Problem: Starting from the first line, set down the entire listing exactly.

Records provided:
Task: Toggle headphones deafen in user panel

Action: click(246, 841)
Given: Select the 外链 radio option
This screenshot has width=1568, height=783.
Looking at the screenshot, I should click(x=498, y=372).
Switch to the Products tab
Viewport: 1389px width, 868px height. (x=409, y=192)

Response to the exercise:
Task: Toggle headphones deafen in user panel

Action: click(246, 841)
Given: Select the 外链 radio option
This screenshot has width=1568, height=783.
Looking at the screenshot, I should click(x=498, y=372).
Switch to the Products tab
Viewport: 1389px width, 868px height. (x=409, y=192)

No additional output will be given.